ПОЧЕМУ ЗЯБЛИК – ЗЯБЛИК?

Давно я дознавался: почему зябликов зябликами зовут?

Ну славка-черноголовка – понятно: у самчика беретик чёрный на голове.

Зорянка – тоже ясно: поёт всегда на заре и нагрудничек у неё цвета зари.

Овсянка – тоже: на дорогах всю зиму овёс подбирает.

А вот почему зяблик – зяблик?

Зяблики ведь совсем не зяблики. Весной прилетают, как только снег сойдёт, осенью часто до нового снега задерживаются. А бывает, кое-где и зимуют, если корм есть.

И всё-таки назвали вот зяблика зябликом!

Этим летом я, кажется, эту загадку разгадал.

Шёл я по лесной тропинке, слышу – зяблик гремит! Здорово поёт: головку запрокинул, клюв разинул, на горлышке пёрышки дрожат – будто он горло водой полощет. И песенка из клюва так и брызжет: «Витт-ти-ти-ти, ви-чу!» Даже хвостик трясётся!

И тут вдруг тучка наплыла на солнце: накрыла лес тень. И зяблик сразу сник. Нахохлился, насупился, нос повесил. Сидит недовольный и уныло так произносит: «Тр-р-р-р-рю, тр-р-р-р!» Будто у него от холода «зуб на зуб» не попадает, этаким дрожащим голоском: «Тр-рю-ю!»

Кто такого увидит, сразу подумает: «Ишь зяблик какой!
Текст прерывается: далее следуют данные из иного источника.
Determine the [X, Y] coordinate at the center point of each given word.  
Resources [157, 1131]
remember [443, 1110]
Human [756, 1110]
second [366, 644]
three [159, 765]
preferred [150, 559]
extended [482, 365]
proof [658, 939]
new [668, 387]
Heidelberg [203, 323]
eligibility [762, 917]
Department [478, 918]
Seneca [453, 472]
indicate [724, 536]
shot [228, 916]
Чуть солнце за тучку, а он уже и нахохлился, задрожал!»

Вот почему зяблик стал зябликом!

У всех у них такая повадка: солнце за тучу – зяблики за своё «трю». И ведь не от холода: зимой-то и похолоднее бывает.

Разные на этот счёт есть догадки. Кто говорит – у гнезда беспокоится, кто – перед дождём так кричит. А по-моему, недоволен он, что солнце спряталось. Скучно ему без солнца. Не поётся! Вот он и брюзжит.
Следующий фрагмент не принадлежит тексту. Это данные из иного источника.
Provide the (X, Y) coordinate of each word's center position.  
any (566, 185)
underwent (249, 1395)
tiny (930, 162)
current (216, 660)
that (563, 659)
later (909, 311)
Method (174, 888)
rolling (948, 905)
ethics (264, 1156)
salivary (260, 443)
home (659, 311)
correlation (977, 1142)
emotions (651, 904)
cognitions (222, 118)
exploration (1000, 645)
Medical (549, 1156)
Впрочем, может, и я ошибаюсь. Разузнайте-ка лучше сами. Не всё же вам готовенькое в рот класть!

ПЕВЧАЯ ДОРОЖКА

Разные в лесу бывают дороги. Бывают такие, что прямо пойдёшь – назад не вернёшься, налево пойдёшь – в чащобе заблудишь, направо пойдёшь – в болоте увязнешь. Ну их, такие дорожки-то! Но бывают в лесу и другие. Такие бывают, что пройдёшь по ней раз да на всю жизнь и запомнишь. И опять к ней вернёшься.